The reality is that families are using ESA funds to buy tickets to museums, zoos, aquariums, and other educational venues that are—appropriately—allowable expenses under the ESA statute, and which public schools regularly purchase as well.

ESAs Expand Educational Opportunity

Stories from the same outlets also claim the ESA is “hurting high-performing public districts.” Even setting aside that such statements treat children as mere funding units for district schools, reporters’ use of the term “high-performing” is out of step with what most parents think it should mean.

The article notes that the “top five school districts losing students who left for [ESAs] are: Mesa, Deer Valley, Chandler, Peoria and Scottsdale,” and that all these districts received an “A” letter grade from the state except for Mesa, which received a “B.”

But are Arizona’s school letter grades a reliable indicator of quality?
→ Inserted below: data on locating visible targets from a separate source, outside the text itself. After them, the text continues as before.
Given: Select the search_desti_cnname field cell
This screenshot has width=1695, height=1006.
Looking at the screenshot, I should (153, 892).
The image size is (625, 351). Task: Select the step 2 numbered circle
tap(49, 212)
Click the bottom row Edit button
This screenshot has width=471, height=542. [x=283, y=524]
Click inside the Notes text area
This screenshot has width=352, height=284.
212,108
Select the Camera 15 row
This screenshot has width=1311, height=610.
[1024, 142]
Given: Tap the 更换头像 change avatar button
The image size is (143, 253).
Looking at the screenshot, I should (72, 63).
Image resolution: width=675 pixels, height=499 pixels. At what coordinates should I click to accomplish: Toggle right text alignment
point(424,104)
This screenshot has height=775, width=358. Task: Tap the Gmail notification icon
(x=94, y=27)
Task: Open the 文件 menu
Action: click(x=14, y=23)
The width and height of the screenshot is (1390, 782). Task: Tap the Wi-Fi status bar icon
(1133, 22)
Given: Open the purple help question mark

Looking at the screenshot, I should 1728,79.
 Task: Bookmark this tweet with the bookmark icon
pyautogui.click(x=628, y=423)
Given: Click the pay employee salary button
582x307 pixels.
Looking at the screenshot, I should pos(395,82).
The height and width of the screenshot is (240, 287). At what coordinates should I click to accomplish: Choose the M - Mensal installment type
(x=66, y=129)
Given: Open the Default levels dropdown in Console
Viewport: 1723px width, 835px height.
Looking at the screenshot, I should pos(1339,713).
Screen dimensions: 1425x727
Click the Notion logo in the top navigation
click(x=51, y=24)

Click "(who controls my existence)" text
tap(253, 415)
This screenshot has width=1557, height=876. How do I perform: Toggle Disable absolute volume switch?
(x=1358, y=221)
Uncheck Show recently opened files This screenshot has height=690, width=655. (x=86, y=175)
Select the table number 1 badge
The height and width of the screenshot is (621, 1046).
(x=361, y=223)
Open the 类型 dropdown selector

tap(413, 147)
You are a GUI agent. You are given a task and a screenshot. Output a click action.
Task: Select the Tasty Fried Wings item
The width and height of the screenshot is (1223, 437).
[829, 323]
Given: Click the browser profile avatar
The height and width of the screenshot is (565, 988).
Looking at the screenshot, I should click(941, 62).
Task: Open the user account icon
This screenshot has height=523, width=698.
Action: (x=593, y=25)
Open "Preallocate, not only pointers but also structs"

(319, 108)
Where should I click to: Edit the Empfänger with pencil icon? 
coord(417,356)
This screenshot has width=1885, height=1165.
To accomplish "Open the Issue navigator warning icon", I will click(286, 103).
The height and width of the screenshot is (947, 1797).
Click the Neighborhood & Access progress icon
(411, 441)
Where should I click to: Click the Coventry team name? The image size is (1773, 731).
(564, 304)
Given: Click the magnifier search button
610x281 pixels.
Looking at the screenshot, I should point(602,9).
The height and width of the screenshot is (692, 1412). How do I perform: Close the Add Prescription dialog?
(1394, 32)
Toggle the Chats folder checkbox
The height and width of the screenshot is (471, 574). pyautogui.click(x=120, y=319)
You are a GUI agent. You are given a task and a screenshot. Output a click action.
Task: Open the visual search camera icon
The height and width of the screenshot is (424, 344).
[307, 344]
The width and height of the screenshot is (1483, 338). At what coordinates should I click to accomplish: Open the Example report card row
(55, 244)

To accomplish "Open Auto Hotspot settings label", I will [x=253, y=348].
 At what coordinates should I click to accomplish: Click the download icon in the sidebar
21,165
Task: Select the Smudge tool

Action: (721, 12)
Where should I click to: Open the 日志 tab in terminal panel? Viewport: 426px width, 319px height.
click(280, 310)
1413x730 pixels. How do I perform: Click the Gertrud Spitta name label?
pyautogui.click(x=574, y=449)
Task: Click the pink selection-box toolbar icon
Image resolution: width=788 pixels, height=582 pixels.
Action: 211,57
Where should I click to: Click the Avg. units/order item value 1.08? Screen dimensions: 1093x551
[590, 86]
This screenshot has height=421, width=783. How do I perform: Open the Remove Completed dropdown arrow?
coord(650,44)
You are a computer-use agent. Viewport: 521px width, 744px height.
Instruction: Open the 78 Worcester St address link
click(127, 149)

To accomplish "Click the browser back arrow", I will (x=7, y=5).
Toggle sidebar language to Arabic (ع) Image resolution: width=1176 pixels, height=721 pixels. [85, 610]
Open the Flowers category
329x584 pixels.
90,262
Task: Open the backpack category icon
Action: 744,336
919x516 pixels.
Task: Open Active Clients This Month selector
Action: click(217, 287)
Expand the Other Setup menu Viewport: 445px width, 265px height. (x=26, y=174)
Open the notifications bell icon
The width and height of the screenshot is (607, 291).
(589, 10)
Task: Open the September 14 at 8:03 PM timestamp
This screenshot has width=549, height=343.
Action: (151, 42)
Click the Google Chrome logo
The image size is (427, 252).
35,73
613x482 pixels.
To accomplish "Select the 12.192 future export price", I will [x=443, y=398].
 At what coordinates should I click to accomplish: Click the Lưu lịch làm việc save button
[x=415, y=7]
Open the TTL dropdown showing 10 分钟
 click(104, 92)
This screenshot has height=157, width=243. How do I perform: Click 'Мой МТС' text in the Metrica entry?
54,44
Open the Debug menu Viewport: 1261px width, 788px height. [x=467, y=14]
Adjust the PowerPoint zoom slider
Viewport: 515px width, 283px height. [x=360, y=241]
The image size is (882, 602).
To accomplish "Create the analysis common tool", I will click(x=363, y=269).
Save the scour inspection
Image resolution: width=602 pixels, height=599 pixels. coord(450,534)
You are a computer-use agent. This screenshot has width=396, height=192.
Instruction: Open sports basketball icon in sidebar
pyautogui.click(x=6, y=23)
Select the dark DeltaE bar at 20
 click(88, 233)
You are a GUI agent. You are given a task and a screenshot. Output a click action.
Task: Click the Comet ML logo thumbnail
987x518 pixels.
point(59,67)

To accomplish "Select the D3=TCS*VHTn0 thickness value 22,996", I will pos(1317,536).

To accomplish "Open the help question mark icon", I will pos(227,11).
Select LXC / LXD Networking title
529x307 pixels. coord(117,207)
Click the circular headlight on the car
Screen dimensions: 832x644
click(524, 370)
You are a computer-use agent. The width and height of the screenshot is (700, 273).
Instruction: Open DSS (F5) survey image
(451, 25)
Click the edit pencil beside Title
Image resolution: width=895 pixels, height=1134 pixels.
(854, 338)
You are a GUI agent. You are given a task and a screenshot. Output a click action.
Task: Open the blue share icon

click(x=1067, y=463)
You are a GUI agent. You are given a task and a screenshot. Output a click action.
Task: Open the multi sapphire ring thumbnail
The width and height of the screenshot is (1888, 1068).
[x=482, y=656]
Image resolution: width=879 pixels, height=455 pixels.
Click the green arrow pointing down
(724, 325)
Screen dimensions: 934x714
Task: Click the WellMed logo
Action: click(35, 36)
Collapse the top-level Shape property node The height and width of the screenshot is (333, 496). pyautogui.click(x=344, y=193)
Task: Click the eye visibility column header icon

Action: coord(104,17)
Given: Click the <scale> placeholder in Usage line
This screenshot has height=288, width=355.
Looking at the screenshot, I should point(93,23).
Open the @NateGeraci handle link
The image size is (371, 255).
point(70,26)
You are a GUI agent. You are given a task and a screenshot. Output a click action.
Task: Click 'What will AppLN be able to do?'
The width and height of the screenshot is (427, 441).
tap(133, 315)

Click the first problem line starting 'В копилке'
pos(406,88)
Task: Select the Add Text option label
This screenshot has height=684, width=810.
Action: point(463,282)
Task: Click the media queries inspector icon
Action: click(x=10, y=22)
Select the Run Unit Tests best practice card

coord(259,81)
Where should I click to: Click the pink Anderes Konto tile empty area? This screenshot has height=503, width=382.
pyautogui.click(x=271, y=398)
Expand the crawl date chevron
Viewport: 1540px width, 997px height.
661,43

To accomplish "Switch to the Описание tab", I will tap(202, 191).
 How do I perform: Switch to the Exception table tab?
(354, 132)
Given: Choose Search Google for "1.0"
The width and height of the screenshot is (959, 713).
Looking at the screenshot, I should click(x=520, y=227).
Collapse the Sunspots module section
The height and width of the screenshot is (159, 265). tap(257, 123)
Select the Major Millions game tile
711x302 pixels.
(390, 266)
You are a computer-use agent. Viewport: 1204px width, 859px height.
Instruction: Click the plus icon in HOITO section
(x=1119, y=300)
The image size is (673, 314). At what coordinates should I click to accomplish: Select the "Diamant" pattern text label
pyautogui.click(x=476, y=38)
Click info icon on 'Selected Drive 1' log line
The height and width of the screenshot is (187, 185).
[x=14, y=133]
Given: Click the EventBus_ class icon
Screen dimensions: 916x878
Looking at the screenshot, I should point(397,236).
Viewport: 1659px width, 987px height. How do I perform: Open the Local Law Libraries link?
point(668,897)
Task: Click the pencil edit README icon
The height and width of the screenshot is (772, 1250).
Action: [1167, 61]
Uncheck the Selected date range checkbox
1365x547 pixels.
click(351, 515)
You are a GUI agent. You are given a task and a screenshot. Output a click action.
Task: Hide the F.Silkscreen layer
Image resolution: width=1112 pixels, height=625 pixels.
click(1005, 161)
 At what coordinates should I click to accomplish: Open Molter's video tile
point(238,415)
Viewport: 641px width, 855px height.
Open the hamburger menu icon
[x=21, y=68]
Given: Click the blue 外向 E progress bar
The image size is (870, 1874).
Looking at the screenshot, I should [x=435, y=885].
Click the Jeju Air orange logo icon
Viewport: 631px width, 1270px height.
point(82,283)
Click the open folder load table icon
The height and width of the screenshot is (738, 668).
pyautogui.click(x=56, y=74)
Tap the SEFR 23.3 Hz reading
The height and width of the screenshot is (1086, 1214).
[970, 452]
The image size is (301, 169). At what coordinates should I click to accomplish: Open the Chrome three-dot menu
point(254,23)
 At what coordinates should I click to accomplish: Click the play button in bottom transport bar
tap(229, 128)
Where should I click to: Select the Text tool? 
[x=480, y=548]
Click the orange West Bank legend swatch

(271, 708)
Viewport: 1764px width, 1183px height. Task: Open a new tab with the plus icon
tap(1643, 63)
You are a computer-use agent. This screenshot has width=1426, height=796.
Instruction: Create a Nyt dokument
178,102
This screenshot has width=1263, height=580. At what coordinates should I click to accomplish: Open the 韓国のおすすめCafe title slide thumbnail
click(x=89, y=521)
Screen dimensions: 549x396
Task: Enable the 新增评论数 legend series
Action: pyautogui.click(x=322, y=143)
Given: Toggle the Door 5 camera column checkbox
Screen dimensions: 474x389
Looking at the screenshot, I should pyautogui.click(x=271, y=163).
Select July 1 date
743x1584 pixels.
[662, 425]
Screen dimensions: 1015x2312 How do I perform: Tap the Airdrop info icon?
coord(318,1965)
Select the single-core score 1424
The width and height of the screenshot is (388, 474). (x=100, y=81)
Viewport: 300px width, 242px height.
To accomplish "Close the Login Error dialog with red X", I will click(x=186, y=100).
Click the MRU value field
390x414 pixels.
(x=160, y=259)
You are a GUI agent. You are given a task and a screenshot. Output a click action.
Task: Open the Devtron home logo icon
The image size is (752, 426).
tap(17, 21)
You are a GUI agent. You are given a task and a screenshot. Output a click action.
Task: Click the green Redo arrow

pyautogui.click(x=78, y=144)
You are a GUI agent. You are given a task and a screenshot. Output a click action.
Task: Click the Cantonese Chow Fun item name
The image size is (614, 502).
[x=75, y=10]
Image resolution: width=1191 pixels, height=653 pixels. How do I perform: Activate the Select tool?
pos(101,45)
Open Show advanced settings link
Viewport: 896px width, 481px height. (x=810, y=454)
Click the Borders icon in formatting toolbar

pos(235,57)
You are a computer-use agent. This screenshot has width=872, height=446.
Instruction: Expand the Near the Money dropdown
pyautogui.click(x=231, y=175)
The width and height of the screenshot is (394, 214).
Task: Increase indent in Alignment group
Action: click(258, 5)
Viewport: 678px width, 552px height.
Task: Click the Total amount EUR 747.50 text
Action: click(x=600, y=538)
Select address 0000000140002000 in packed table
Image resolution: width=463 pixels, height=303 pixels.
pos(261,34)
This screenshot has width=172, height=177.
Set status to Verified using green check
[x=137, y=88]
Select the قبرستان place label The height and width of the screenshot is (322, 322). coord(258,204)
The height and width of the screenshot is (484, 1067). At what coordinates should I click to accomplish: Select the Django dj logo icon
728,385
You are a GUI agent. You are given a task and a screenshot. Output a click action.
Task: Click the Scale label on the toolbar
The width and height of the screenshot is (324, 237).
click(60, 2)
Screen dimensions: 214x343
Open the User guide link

Absolutely not.

In the 2023-24 academic year, Arizona awarded 677 schools “A” grades, while only four schools “F” grades—yet only a third of Arizona students passed the state math exam.

By contrast, GreatSchools is a much harsher grader than state bureaucrats. In Maricopa County, the state awarded 325 “A” grades and only two “F” grades, while GreatSchools gave 49 “A” ratings and 111 “F” ratings. For obvious reasons, parents trust GreatSchools more than they trust state bureaucrats.

chart comparing ADE grades and GreatSchools grades

In the five districts that parents are fleeing most for ESAs, the percentage of students scoring “proficient” or higher on the state math test ranges from 30% in Mesa to 58% in Chandler. Fewer than half of students scored proficient in Deer Valley and Peoria as well.

Reporters who are hostile to parental choice in education might call that “high performing,” but most parents don’t.

Arizona families deserve accurate reporting on education policy, not sensationalized narratives built on flimsy foundations. Arizona media’s pattern of misrepresenting school choice programs—from the error-ridden charter school series to unfounded attacks on ESAs—undermines the public’s understanding of legitimate educational options.

While parents increasingly turn to alternatives like ESAs and charter schools that demonstrably outperform traditional districts, journalists have a responsibility to report these developments fairly, not perpetuate myths that serve no one except those invested in maintaining the status quo. Arizona’s children benefit when families have genuine choice in education, and they deserve journalism that illuminates rather than obscures the facts about their options.

Matthew Ladner is a Senior Advisor for education policy implementation and Jason Bedrick is a Research Fellow at the Heritage Foundation’s Center for Education Policy.